_What to work on_. Transcribe these records exactly, dropping every picture.

[Collected data]

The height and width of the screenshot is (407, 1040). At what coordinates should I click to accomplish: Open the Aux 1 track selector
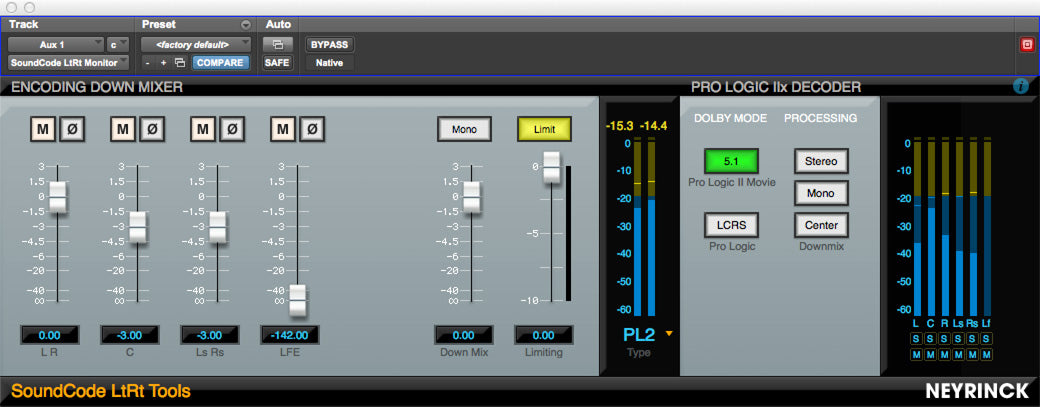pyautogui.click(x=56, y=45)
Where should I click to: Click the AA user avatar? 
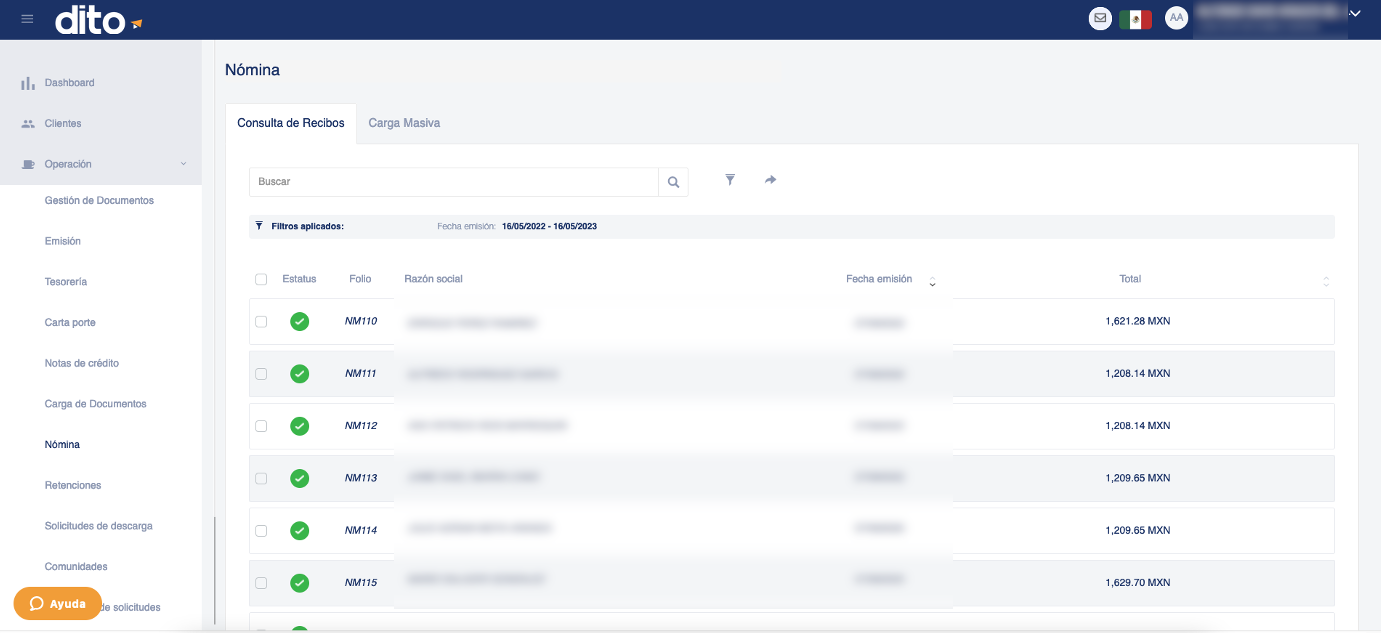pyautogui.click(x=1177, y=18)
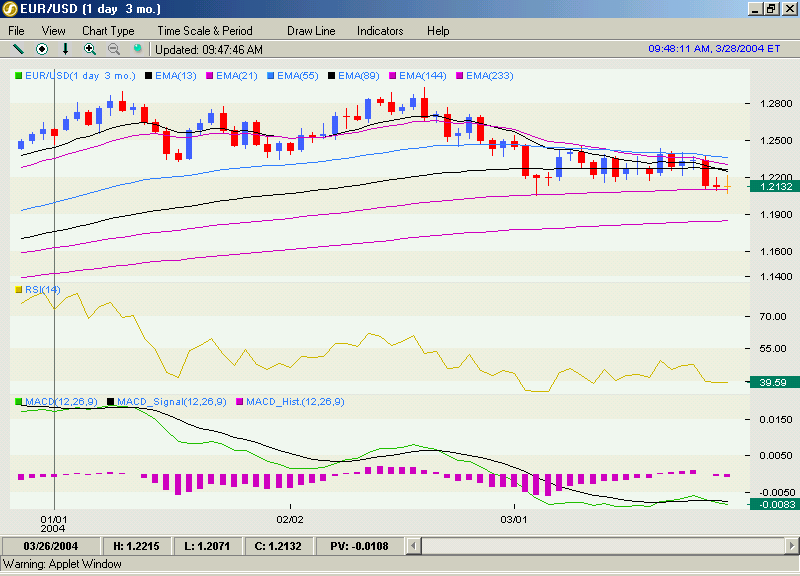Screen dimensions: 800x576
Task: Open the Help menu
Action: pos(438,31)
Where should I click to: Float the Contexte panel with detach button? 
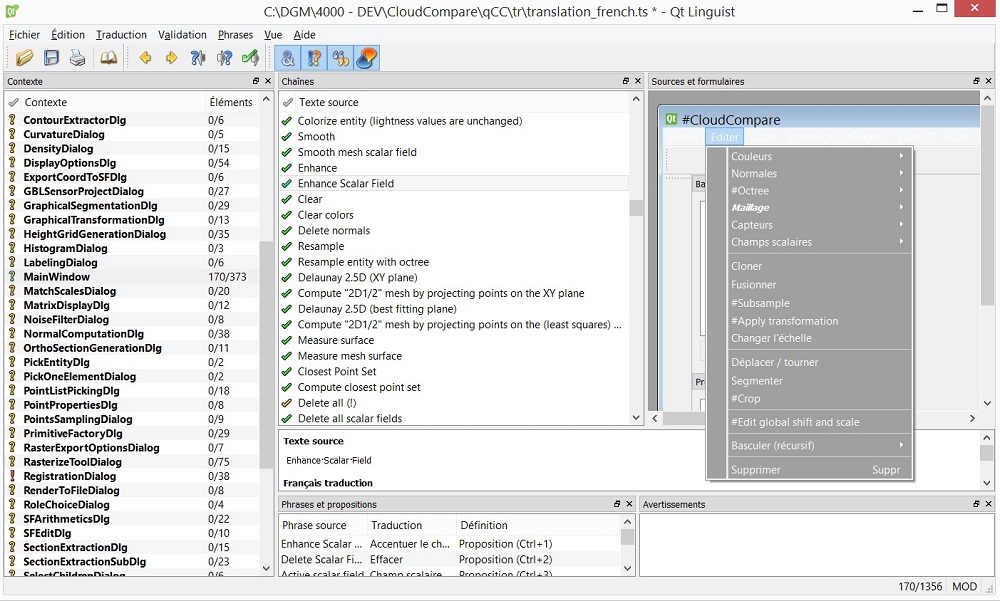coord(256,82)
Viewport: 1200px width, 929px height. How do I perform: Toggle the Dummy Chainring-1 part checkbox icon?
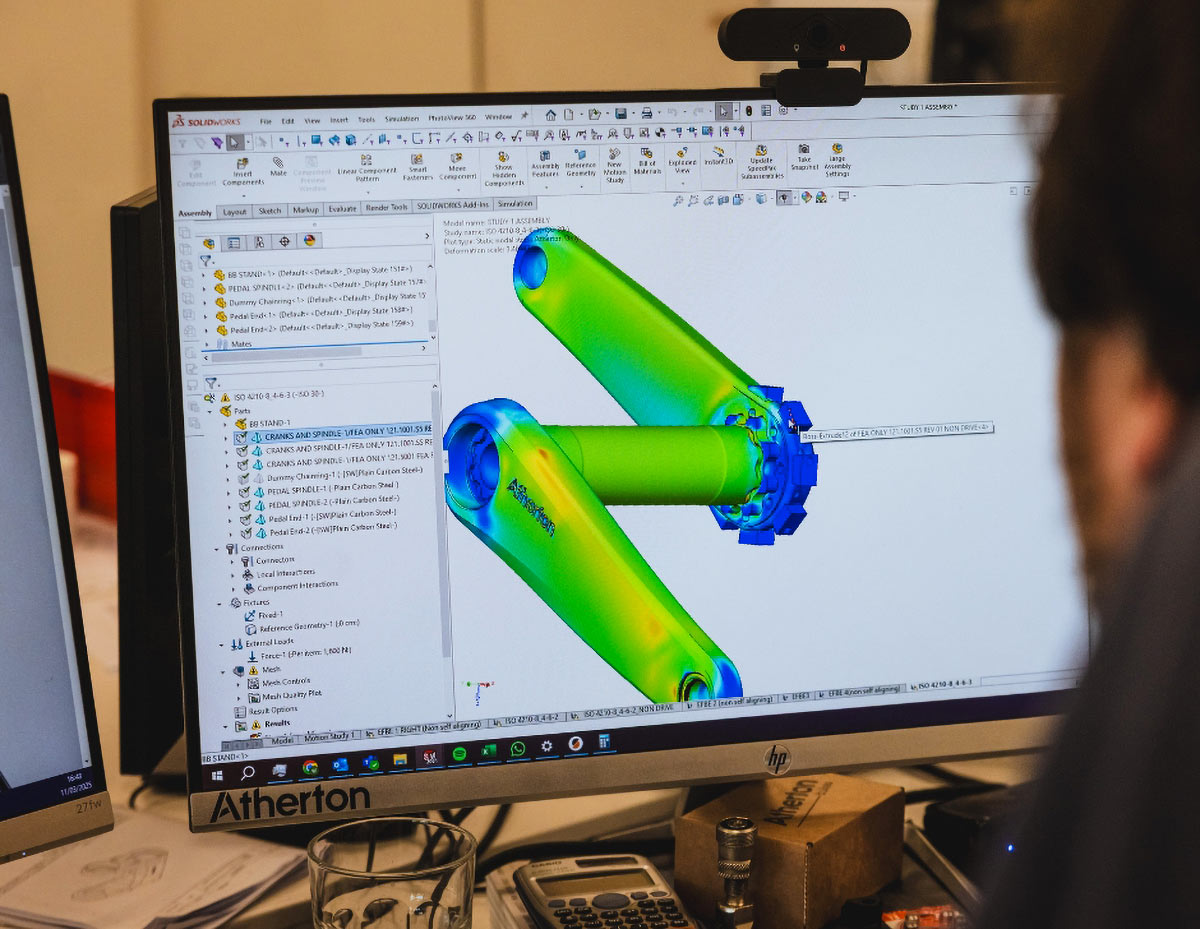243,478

_Result_.
The height and width of the screenshot is (407, 1040). At what coordinates should I click to accomplish: Open the Aux 1 track selector
pyautogui.click(x=56, y=45)
Where should I click to: Click the AA user avatar? 
pyautogui.click(x=1177, y=18)
Screen dimensions: 800x576
Task: Open the Help menu
Action: pos(438,31)
Where should I click to: Float the Contexte panel with detach button? 
coord(256,82)
Viewport: 1200px width, 929px height. How do I perform: Toggle the Dummy Chainring-1 part checkbox icon?
243,478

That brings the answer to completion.